2. Return to Invoice Cover – Speaking of depreciation, a vehicle is considered depreciated as soon as it is released out of the showroom. So, in case of a total loss, the policyholder will be eligible to claim for the market value of the vehicle, which will be lower than the amount at which it was purchased. Adding this cover to your policy helps you claim the original invoice price of the vehicle in case of a total loss.

3. Roadside Assistance Cover – This cover comes in cakewalk when someone vehicle breaks down in the middle of the road and you need immediate assistance from the nearest service centre of the particular company. Adding road assistance cover to your policy makes sure that the help you need is just a call away. The insurer will arrange for a mechanic who will help you on the particular spot in case needed. It is one of the popular offer by most of the bumper-to-bumper insurers.

4. Engine Protection Cover – The engine is the heart of the vehicle and it suffers non-accidental damages while keeping your vehicle up and running. The performance of a vehicle always depends on the performance and longevity of a engine. Unfortunately, these damages are not covered by insurance some certain premium add-ons offer the engine protection coverage. This add-on helps insure your vehicle against risks like an oil spill, water ingression or mechanical breakdown, etc.

5. No Claim Bonus Cover – This cover helps keep the policyholder for no claims bonus completely. No claim bonus in the policy rewards the car owners for making no claims during the policy year. It is essentially a discount on the insurance premium on renewal if there are no claims during a policy year. However, as soon as owner make even a minor claim, The owner’s NCB lapses and you have to pay the premium in full. The NCB add-on feature protects the policyholders bonus in case of make a claim during the policy year.

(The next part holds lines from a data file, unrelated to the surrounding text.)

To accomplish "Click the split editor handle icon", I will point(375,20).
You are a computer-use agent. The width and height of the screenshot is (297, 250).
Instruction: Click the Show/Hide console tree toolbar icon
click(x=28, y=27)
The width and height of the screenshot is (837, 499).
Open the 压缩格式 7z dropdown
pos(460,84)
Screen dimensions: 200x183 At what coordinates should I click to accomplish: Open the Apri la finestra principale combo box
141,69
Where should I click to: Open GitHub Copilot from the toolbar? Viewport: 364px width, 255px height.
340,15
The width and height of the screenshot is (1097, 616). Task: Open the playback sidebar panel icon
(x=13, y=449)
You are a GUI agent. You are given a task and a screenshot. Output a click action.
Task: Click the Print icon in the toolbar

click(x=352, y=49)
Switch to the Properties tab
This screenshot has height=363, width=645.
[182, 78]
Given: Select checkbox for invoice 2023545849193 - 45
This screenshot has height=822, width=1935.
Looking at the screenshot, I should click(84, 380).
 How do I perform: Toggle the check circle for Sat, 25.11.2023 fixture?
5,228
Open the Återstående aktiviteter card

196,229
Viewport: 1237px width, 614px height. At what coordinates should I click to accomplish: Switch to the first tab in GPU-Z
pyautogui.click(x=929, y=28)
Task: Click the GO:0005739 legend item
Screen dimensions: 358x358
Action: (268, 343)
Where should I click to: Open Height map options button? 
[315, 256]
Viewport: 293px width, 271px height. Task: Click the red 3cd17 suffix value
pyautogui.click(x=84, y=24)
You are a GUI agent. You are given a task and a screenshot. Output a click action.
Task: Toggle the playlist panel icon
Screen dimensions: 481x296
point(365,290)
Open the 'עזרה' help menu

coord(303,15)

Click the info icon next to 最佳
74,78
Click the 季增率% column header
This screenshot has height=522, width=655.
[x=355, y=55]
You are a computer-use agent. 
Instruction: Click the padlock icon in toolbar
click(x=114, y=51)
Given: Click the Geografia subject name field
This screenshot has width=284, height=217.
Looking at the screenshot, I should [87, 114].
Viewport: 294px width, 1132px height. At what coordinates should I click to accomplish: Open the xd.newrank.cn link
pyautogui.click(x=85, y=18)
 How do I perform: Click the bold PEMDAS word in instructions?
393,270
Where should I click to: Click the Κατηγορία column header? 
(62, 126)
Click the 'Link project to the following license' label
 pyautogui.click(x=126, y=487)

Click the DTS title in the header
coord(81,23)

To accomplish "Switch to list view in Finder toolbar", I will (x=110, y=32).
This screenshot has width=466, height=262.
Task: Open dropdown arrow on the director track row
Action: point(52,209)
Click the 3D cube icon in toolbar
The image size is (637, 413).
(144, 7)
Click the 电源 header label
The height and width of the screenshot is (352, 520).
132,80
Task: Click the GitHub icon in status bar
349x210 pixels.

Most important Claim Settlement Ratio

Before the zero in on a plan, always check out the claim settlement ratio or csr score. This ratio refers to the number of claims settled by the insurer against the total number of claims received in a year. Then, we need to find out a good CSR ration. Typically, a CSR of 90% or above is considered to be the ideal ratio. Also, you need to make sure that the process of settling the claims should be quick and hassle-free.